Let $f: \mathbb{R}^n \to \mathbb{R}$ be a $C^2$ function with $L$-Lipschitz continuous gradients such that for some $L > 0$:
\begin{gather*} {\lVert \nabla f(x) - \nabla f(y) \rVert} \le L {\lVert x - y \rVert}, \quad \forall x,y \in \mathbb{R}^n \tag{1} \\ \end{gather*}
which implies that:
\begin{gather*} % Based on Lipschitz gradients. Looser proof in HW1 3.a and in slides. f(y) \le f(x) + \nabla f(x)^T (y-x) + \frac{L}{2} {\lVert y-x \rVert}^2, \quad \forall x,y \in \mathbb{R}^n \tag{2} \\ \end{gather*}
Let $\theta \in [0,1)$ be a constant.

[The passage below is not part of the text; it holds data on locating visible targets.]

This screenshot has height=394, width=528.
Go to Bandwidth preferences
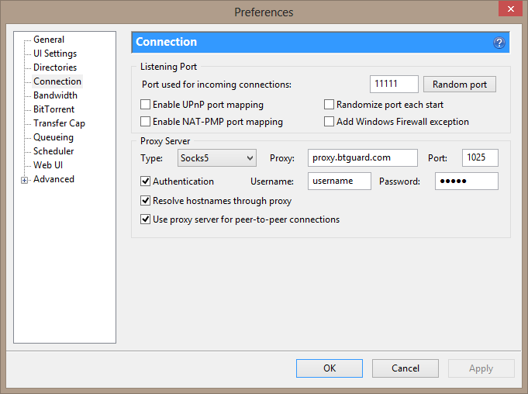tap(55, 95)
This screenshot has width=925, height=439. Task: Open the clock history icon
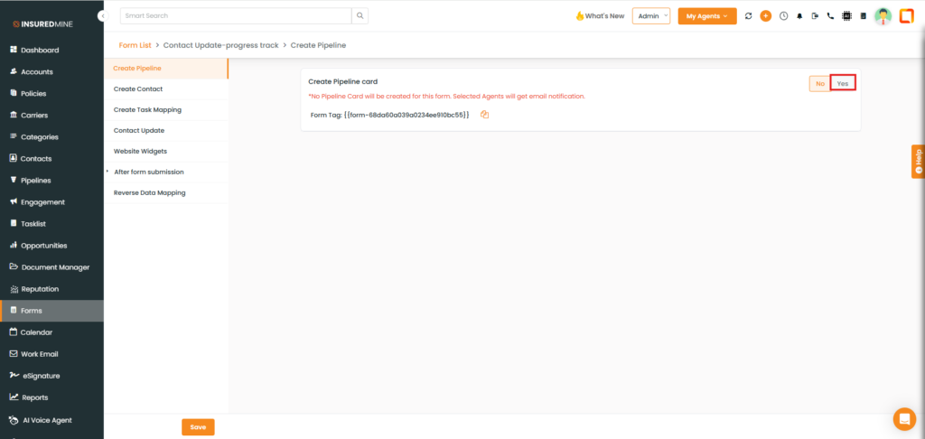click(x=783, y=16)
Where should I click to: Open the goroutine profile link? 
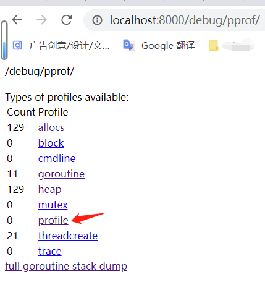[61, 174]
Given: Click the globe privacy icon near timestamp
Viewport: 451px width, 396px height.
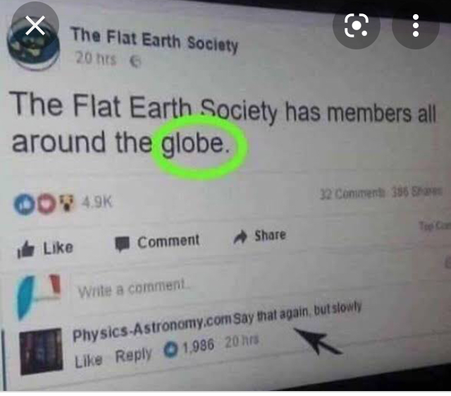Looking at the screenshot, I should coord(135,61).
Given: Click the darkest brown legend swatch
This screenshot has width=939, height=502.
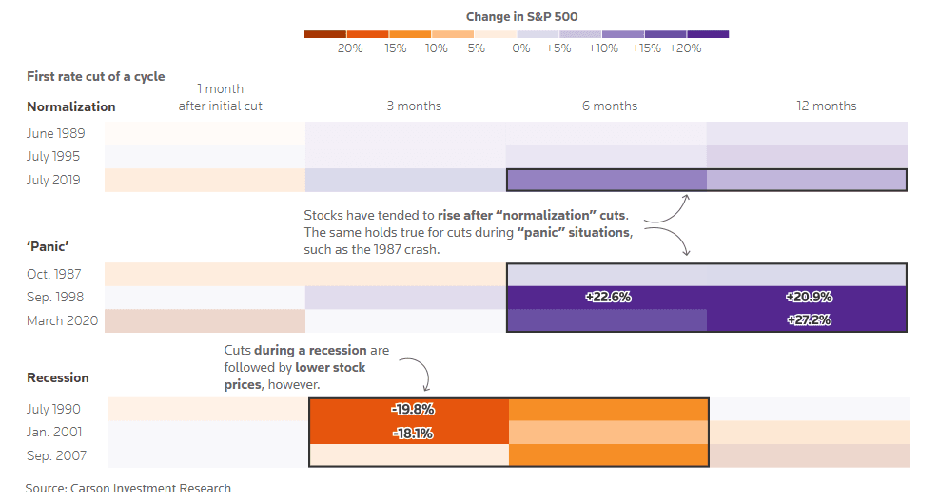Looking at the screenshot, I should click(325, 34).
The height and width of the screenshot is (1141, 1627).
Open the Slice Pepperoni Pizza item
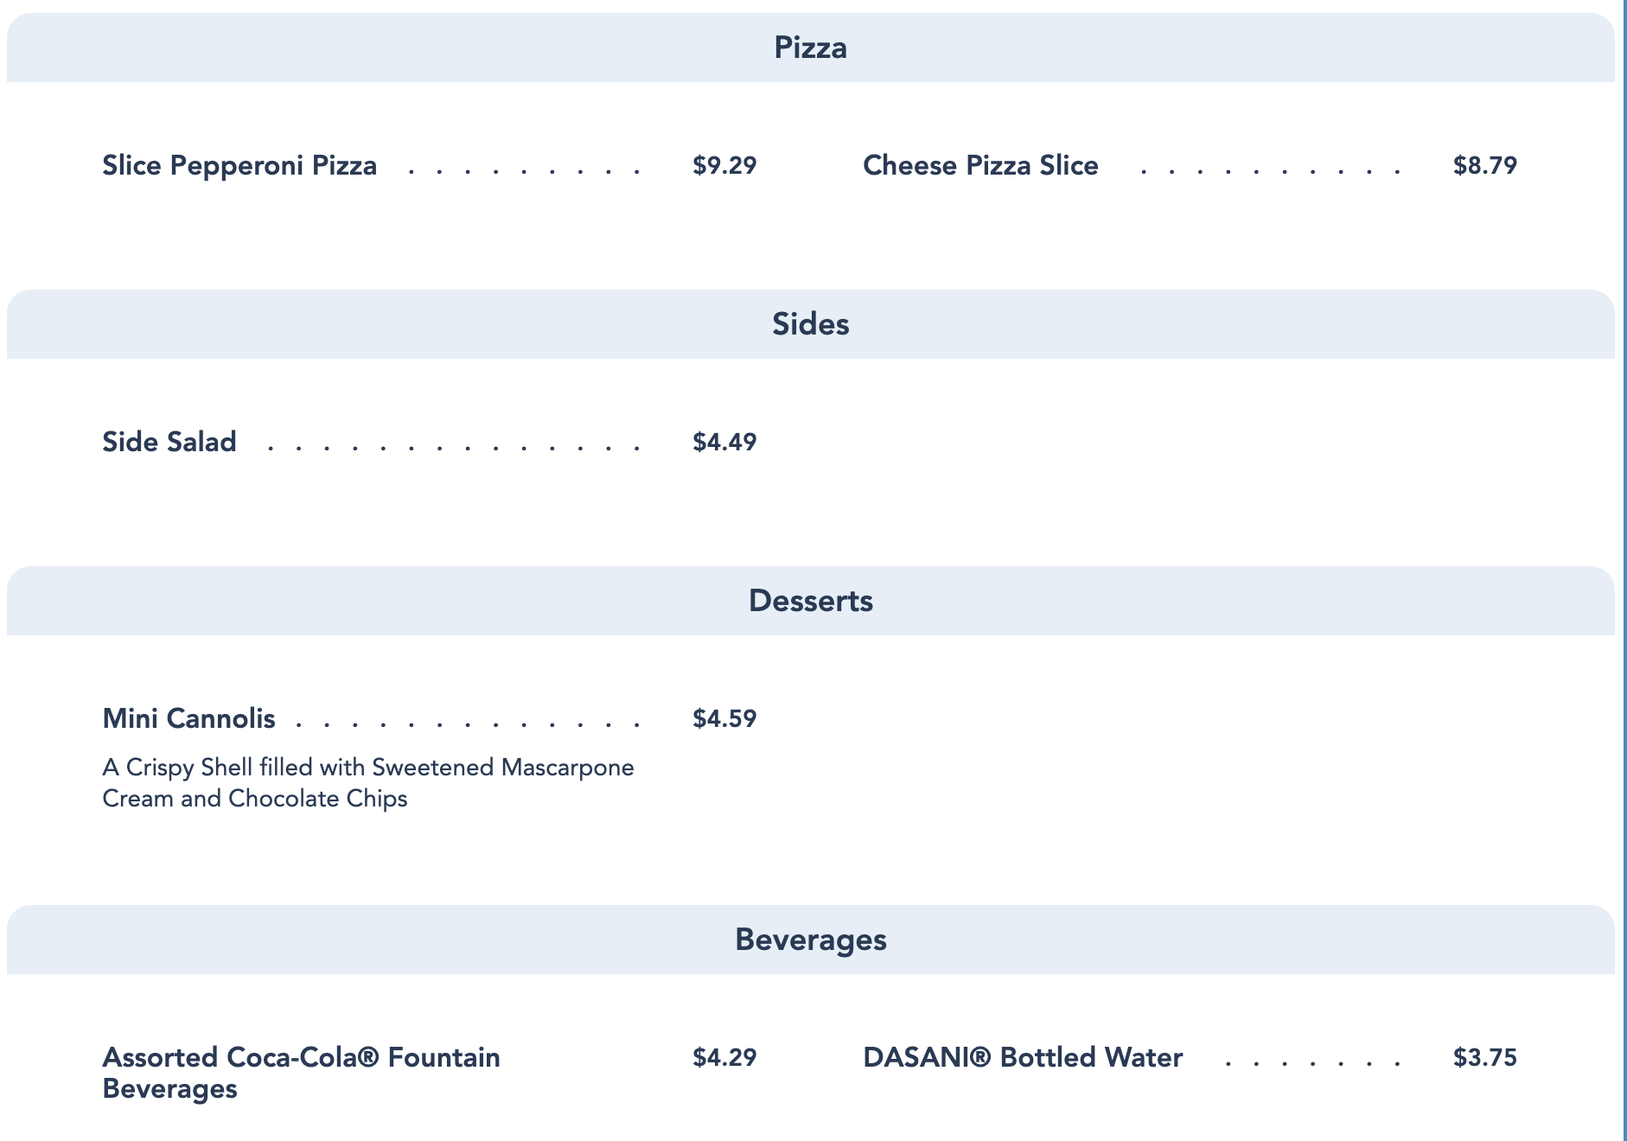[239, 165]
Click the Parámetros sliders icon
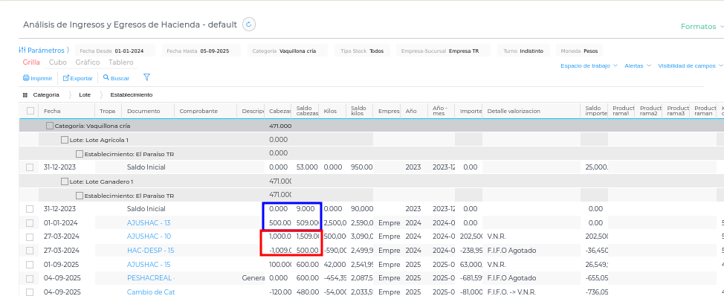This screenshot has height=296, width=724. (x=22, y=50)
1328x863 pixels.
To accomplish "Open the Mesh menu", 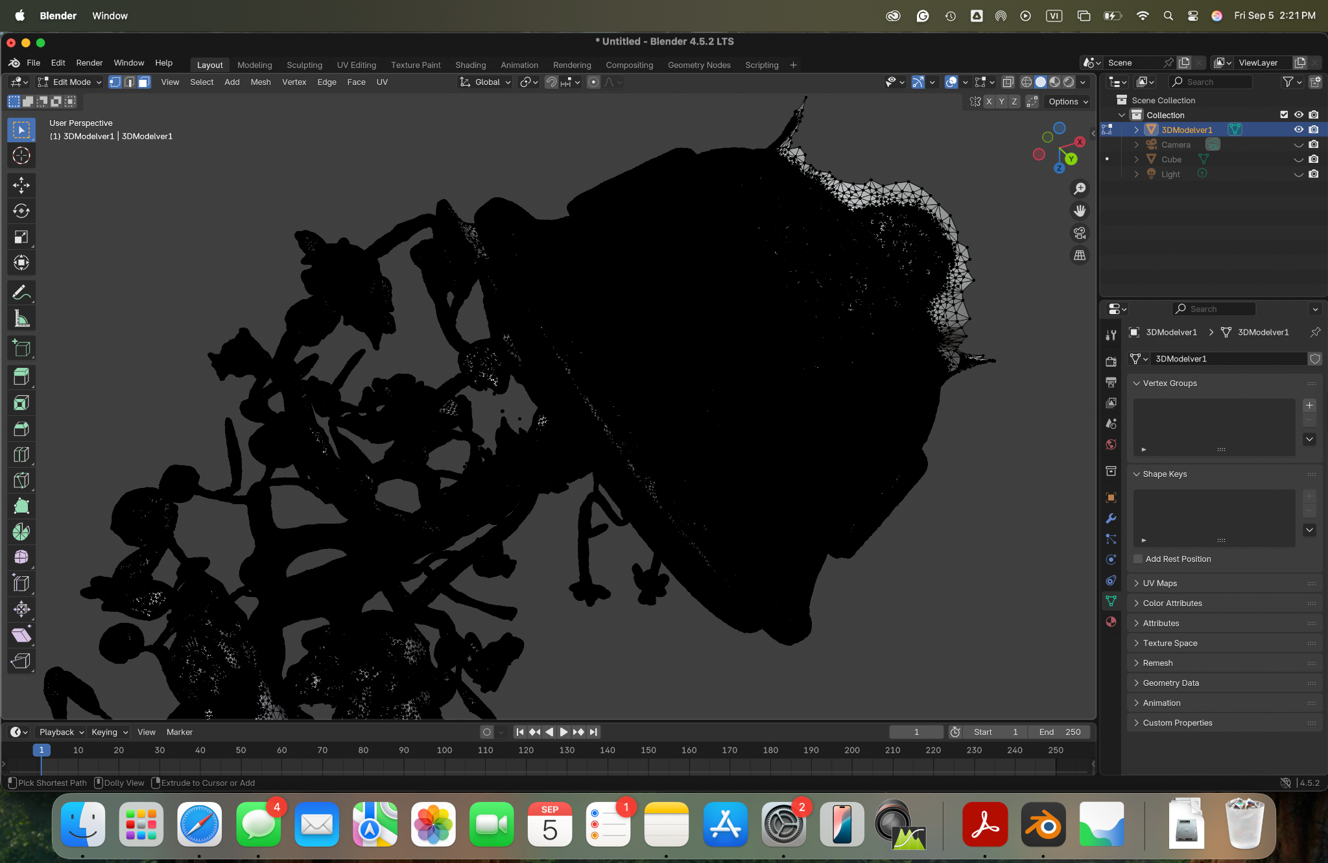I will click(261, 82).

Let $x_{k+1} = x_k + \alpha_k p_k$ be an optimization iteration where direction vector $p_k$ is chosen such that:
\begin{gather*} {\lVert p_k + \nabla f(x_k) \rVert}_2 \le \theta {\lVert \nabla f (x_k) \rVert}_2 \tag{3} \\ \end{gather*}
which implies:
\begin{gather*} p_k^T \nabla f(x_k) \le \frac{1}{2} (\theta^2 -1) {\lVert \nabla f (x_k) \rVert}_2^2 - \frac{1}{2} {\lVert p_k \rVert}_2^2 \tag{4} \\ \end{gather*}
and step length $\alpha_k$ is chosen such that for some $c_1 \in (0,1)$, $\tau \in (0,1)$:
\begin{gather*} \alpha_k \ge \frac{2 \tau (c_1 - 1) \nabla f(x_k)^T p_k}{L {\lVert p_k \rVert}_2^2 } \tag{5} \\ \end{gather*}
Show that:
\begin{gather*} \alpha_k \ge \frac{2 \tau (1 - c_1)}{(1 + \theta) L} \\ \end{gather*}
I tried substituting (4) into (5), but this doesn't seem to help or go anywhere:
\begin{gather*} \alpha_k \ge \frac{\tau (c_1 - 1) \left[ (\theta^2 -1) {\lVert \nabla f (x_k) \rVert}_2^2 - {\lVert p_k \rVert}_2^2 \right] }{L {\lVert p_k \rVert}_2^2 } \\ \end{gather*}
Working backwards, we need to show that:
\begin{gather*} \frac{2 \tau (c_1 - 1) \nabla f(x_k)^T p_k}{L {\lVert p_k \rVert}_2^2 } \ge \frac{2 \tau (1 - c_1)}{(1 + \theta) L} \\ \frac{(c_1 - 1) \nabla f(x_k)^T p_k}{{\lVert p_k \rVert}_2^2 } \ge \frac{(1 - c_1)}{(1 + \theta)} \\ % \frac{\nabla f(x_k)^T p_k}{{\lVert p_k \rVert}_2^2 } \le \frac{1}{(1 + \theta)} \\ \nabla f(x_k)^T p_k \le \frac{ {\lVert p_k \rVert}_2^2 }{(1 + \theta)} \\ % (1 + \theta) \nabla f(x_k)^T p_k \le {\lVert p_k \rVert}_2^2 \\ \end{gather*}
and to show that, we would need to show that:
\begin{gather*} \frac{1}{2} (\theta^2 - 1) {\lVert \nabla f (x_k) \rVert}_2^2 - \frac{1}{2} {\lVert p_k \rVert}_2^2 \le \frac{ {\lVert p_k \rVert}_2^2 }{(1 + \theta)} \\ (1 + \theta) (\theta^2 - 1) \frac{ {\lVert \nabla f (x_k) \rVert}_2^2 }{ {\lVert p_k \rVert}_2^2 } - (1 + \theta) \le 2 \\ \left( \frac{ {\lVert \nabla f (x_k) \rVert}_2 }{ {\lVert p_k \rVert}_2 } \right)^2 \le \frac{3 + \theta}{(\theta + 1)^2 (\theta - 1)} \\ \end{gather*}
From there I'm stuck. How do I show that? Or what else can I try here?